[Requirements] Count the lines in the records below that contain the word "Brave", treating uppercase and lowercase as distinct, and reply with the number alone.

[Supplied information]
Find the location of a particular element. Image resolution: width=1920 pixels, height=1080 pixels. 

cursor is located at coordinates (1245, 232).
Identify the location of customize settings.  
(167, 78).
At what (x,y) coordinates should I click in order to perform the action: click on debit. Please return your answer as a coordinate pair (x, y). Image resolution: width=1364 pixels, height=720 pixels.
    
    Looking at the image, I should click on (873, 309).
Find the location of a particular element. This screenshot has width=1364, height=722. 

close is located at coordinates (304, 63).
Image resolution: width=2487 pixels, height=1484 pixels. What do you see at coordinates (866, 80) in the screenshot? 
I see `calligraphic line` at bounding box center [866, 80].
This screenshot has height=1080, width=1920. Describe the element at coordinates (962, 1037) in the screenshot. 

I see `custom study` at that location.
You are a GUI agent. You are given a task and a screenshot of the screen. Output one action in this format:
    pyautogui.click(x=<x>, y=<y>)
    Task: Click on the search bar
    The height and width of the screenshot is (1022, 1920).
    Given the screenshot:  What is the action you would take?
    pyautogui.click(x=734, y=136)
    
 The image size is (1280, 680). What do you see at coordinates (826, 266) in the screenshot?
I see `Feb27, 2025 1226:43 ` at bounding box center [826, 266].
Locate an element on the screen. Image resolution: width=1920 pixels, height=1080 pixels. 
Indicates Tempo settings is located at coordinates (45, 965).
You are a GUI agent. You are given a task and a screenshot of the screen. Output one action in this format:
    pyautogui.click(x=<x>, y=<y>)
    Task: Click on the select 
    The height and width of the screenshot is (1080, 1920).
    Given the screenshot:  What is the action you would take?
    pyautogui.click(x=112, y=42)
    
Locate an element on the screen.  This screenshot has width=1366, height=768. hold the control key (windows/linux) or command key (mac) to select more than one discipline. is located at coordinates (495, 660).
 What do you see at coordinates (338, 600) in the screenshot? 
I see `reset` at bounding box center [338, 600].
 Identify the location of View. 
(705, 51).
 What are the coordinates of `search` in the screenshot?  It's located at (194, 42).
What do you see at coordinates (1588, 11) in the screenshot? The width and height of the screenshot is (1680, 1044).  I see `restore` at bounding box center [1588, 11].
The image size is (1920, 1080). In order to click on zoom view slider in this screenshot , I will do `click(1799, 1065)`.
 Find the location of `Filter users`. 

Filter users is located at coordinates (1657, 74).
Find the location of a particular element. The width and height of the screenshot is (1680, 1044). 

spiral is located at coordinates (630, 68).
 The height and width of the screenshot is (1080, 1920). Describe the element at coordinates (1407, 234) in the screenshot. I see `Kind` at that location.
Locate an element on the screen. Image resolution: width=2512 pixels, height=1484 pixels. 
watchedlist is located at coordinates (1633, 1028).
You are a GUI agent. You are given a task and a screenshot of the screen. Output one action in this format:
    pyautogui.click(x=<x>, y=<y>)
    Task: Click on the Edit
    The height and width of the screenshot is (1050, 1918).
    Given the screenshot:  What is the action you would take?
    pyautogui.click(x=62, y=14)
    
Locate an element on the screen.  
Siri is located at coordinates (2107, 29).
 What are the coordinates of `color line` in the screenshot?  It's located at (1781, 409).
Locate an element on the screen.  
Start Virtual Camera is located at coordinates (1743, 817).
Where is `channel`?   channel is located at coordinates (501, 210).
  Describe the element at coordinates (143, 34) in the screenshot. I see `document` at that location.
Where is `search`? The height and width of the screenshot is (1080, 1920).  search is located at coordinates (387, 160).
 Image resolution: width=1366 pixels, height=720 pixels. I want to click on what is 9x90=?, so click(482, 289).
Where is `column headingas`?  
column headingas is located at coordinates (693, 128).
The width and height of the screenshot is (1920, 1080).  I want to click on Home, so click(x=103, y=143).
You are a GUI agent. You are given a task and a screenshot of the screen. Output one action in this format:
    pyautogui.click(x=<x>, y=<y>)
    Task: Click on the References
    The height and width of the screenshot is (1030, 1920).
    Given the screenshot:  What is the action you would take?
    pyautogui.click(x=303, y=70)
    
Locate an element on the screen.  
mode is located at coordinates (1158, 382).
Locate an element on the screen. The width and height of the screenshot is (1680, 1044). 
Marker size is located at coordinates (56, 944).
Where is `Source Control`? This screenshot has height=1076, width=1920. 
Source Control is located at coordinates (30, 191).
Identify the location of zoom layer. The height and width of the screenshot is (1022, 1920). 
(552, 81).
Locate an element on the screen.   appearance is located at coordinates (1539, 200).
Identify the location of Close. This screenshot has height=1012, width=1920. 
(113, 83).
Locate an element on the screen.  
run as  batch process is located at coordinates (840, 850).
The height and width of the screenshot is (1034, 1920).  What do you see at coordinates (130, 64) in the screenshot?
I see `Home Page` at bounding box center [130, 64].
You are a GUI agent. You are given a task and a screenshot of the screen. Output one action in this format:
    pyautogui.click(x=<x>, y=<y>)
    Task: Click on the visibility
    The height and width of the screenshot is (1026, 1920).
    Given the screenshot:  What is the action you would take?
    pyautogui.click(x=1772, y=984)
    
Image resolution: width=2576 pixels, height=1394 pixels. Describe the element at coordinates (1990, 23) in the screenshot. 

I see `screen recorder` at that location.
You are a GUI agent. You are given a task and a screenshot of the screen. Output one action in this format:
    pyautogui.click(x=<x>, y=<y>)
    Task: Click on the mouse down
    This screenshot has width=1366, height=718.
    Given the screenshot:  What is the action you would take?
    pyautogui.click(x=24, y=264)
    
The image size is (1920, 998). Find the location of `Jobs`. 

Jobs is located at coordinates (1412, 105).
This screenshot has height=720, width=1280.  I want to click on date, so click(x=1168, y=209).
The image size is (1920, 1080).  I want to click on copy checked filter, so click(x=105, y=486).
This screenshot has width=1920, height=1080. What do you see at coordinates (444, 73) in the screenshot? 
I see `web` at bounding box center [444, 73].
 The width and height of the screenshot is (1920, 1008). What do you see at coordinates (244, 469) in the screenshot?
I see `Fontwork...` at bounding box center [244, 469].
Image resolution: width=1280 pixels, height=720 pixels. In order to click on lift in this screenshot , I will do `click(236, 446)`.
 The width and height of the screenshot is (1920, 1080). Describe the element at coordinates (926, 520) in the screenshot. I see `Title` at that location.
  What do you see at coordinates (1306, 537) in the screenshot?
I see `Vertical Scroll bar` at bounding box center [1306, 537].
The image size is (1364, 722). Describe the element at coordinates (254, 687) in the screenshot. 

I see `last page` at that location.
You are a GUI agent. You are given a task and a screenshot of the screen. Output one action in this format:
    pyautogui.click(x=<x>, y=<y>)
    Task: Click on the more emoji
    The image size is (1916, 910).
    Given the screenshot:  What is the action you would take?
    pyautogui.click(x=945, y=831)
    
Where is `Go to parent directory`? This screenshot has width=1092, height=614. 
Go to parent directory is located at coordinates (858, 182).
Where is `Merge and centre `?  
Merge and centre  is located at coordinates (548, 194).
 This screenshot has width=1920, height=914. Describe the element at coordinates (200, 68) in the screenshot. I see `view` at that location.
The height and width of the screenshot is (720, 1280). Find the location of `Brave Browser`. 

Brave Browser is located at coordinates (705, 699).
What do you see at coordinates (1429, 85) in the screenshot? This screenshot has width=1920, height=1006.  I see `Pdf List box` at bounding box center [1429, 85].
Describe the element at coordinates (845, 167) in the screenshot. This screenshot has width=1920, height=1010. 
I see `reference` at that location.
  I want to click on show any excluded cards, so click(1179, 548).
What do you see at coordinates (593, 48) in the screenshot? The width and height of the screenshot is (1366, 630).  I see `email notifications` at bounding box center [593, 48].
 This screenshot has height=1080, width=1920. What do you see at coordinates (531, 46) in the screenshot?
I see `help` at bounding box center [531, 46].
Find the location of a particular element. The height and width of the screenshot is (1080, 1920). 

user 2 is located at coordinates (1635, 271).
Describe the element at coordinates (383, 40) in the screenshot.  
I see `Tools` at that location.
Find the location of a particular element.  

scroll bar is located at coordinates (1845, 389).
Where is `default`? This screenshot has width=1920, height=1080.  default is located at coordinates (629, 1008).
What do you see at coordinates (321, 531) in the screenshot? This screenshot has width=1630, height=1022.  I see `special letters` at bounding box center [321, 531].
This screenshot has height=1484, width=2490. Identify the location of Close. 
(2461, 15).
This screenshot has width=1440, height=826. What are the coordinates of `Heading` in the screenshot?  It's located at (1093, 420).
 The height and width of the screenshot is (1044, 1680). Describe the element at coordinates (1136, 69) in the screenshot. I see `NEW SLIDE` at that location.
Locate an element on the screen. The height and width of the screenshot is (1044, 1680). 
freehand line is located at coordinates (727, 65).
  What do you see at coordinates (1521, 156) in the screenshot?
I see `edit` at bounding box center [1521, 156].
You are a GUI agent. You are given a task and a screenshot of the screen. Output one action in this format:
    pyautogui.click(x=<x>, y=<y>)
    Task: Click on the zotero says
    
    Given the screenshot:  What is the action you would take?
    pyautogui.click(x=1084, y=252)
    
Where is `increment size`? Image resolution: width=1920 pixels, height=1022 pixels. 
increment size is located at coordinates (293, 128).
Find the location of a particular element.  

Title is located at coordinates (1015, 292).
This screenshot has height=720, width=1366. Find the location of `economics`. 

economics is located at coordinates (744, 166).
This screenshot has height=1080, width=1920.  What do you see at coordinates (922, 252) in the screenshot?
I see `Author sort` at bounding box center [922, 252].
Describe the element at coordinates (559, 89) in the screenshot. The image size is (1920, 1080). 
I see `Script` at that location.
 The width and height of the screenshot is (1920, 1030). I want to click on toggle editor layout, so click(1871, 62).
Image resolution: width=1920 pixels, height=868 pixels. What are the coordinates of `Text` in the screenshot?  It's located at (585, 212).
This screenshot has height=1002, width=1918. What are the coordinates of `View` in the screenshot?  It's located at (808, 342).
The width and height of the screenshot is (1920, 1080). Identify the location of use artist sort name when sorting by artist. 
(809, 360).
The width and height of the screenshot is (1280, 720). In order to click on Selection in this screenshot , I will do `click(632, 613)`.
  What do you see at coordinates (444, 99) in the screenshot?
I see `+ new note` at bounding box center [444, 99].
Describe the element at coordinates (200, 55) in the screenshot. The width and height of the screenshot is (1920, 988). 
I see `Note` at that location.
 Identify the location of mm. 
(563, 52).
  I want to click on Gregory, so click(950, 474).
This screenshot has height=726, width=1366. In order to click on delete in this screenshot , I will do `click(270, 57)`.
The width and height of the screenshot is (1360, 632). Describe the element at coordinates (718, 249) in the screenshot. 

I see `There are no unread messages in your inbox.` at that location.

[In response] 2